Sending these values across an insecure network without encrypting them is extremely unsafe, as anyone that intercepts these values can then decrypt your data.
It will be storing the file encryption/decryption key on a remote Skater Depot cloud server, getting it though the web service that transfers it though https to the .NET application. That way the key stays in the memory of the computer but is not into a source code file. Question: In our application we have a lot of sensitive configuration settings, which we are storing in a xml file which is again encrypted.
This secure file has to be decrypted in runtime and the configuration values read, but an issue arises that the key and initialization vector is hardcoded in the code and hence anyone can read it using Reflector.
What is the best way to store encryption keys in .NET so no one can read them using .NET assembly browser? Answer: Use Skater Private Keys Depot algorithm to encrypt and decrypt data of .NET application projects.
Generally, a new key and IV will be created by Skater Private Keys Depot algorithms for every session, and neither the key nor IV being stored for use in a later session.
To communicate a symmetric key and IV to a remote party, Skater Private Keys Depot encrypts the symmetric key and IV using asymmetric encryption.
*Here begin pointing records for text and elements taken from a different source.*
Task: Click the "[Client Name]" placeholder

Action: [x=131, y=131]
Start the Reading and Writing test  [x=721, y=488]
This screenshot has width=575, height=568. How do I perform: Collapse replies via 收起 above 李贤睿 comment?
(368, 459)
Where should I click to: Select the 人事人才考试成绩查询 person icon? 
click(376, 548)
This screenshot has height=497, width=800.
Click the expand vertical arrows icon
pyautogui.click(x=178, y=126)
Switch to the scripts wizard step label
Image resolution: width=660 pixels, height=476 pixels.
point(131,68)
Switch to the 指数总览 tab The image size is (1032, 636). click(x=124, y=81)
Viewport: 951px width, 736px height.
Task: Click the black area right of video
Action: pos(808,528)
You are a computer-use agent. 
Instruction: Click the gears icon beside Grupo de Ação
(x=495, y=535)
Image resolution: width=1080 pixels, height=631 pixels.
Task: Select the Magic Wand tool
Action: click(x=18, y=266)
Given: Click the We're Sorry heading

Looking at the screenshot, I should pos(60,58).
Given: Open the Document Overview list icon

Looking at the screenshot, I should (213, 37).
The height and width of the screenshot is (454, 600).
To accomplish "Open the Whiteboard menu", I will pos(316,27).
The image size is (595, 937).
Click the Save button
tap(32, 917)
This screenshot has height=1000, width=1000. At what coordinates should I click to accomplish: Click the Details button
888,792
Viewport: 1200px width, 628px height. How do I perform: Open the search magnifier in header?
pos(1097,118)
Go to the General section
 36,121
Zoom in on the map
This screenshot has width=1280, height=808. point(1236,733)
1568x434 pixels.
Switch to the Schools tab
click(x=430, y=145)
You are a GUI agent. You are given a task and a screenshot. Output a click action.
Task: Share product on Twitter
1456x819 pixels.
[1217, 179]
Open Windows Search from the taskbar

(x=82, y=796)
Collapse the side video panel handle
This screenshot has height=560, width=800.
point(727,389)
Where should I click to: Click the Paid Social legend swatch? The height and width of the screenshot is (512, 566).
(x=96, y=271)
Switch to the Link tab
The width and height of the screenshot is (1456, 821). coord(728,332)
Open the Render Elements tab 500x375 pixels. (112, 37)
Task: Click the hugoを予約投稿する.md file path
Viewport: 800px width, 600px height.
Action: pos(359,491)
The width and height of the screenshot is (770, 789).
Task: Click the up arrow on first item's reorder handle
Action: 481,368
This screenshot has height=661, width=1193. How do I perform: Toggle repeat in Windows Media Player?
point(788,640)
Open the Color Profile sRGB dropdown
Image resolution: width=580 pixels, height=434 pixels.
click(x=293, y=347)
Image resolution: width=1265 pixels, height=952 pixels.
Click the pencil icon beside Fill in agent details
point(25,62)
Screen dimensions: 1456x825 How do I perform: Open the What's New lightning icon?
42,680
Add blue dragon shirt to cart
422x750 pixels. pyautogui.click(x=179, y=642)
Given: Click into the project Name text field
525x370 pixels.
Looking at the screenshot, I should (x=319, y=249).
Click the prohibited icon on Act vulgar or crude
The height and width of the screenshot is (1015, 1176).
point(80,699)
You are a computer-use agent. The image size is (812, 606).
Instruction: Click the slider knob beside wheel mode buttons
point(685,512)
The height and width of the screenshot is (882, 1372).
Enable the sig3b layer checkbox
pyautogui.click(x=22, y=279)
This requires to have connection to the key server by whoever runs the application though, the connection provided by Skater Depot keys management system.
Otherwise, your app will wrongly call the deleted Key or if it's modified will retrieve a logically wrong value. That defined key then can be easily added, modified, and read to/from Keys Depot within your .NET application. The interface is useful to modify a key. NOTE. After you done your key modification, it will be cryptographically encrypted and stored onto Depot cloud server. The key value can be retrieved programmatically through your .NET applications by using special Skater Private Keys Depot API library. You can reference that dll into your .NET app by using Nuget Package Manager Console within Visual Studio. If the updated Key is already in use, before delete or modify it, you must update your application that retrieves it from Skater Private Key Depot.